- _Exercise brief_: The entries below must be repeated exactly. None may be skipped.

----- Supplied information

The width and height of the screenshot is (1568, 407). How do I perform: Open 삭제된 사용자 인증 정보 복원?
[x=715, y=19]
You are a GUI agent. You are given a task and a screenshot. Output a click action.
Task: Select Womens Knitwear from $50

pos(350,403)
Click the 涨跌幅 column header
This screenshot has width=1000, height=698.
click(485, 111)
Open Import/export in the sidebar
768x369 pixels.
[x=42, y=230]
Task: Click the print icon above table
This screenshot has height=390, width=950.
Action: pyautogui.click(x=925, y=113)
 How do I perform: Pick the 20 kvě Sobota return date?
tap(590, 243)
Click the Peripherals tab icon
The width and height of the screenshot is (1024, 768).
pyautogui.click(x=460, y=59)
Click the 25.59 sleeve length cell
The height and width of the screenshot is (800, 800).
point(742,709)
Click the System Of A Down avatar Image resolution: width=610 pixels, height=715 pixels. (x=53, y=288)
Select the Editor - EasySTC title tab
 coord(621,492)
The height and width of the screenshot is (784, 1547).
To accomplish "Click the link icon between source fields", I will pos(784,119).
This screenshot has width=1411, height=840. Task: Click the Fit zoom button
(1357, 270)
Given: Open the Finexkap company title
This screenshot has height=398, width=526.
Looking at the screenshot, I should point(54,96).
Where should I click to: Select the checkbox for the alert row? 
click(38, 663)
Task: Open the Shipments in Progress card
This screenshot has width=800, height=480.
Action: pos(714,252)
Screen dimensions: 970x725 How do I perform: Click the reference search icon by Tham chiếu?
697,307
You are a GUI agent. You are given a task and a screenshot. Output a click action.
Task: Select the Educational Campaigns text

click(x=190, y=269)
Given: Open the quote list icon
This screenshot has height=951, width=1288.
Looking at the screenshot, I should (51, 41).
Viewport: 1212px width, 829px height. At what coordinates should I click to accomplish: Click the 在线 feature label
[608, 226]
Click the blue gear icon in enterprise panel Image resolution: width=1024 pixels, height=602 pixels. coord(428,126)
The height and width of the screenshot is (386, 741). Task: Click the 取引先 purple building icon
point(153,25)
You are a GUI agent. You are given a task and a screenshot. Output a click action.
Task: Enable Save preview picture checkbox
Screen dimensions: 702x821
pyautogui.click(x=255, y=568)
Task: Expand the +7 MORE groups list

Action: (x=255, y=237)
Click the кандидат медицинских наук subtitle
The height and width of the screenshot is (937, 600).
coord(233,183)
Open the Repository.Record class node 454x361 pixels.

----------

- _Expected answer_:
The width and height of the screenshot is (1568, 407). How do I perform: Open 삭제된 사용자 인증 정보 복원?
[x=715, y=19]
You are a GUI agent. You are given a task and a screenshot. Output a click action.
Task: Select Womens Knitwear from $50

pos(350,403)
Click the 涨跌幅 column header
This screenshot has width=1000, height=698.
click(485, 111)
Open Import/export in the sidebar
768x369 pixels.
[x=42, y=230]
Task: Click the print icon above table
This screenshot has height=390, width=950.
Action: pyautogui.click(x=925, y=113)
 How do I perform: Pick the 20 kvě Sobota return date?
tap(590, 243)
Click the Peripherals tab icon
The width and height of the screenshot is (1024, 768).
pyautogui.click(x=460, y=59)
Click the 25.59 sleeve length cell
The height and width of the screenshot is (800, 800).
point(742,709)
Click the System Of A Down avatar Image resolution: width=610 pixels, height=715 pixels. (x=53, y=288)
Select the Editor - EasySTC title tab
 coord(621,492)
The height and width of the screenshot is (784, 1547).
To accomplish "Click the link icon between source fields", I will pos(784,119).
This screenshot has width=1411, height=840. Task: Click the Fit zoom button
(1357, 270)
Given: Open the Finexkap company title
This screenshot has height=398, width=526.
Looking at the screenshot, I should point(54,96).
Where should I click to: Select the checkbox for the alert row? 
click(38, 663)
Task: Open the Shipments in Progress card
This screenshot has width=800, height=480.
Action: pos(714,252)
Screen dimensions: 970x725 How do I perform: Click the reference search icon by Tham chiếu?
697,307
You are a GUI agent. You are given a task and a screenshot. Output a click action.
Task: Select the Educational Campaigns text

click(x=190, y=269)
Given: Open the quote list icon
This screenshot has height=951, width=1288.
Looking at the screenshot, I should (51, 41).
Viewport: 1212px width, 829px height. At what coordinates should I click to accomplish: Click the 在线 feature label
[608, 226]
Click the blue gear icon in enterprise panel Image resolution: width=1024 pixels, height=602 pixels. coord(428,126)
The height and width of the screenshot is (386, 741). Task: Click the 取引先 purple building icon
point(153,25)
You are a GUI agent. You are given a task and a screenshot. Output a click action.
Task: Enable Save preview picture checkbox
Screen dimensions: 702x821
pyautogui.click(x=255, y=568)
Task: Expand the +7 MORE groups list

Action: (x=255, y=237)
Click the кандидат медицинских наук subtitle
The height and width of the screenshot is (937, 600).
coord(233,183)
Open the Repository.Record class node 454x361 pixels.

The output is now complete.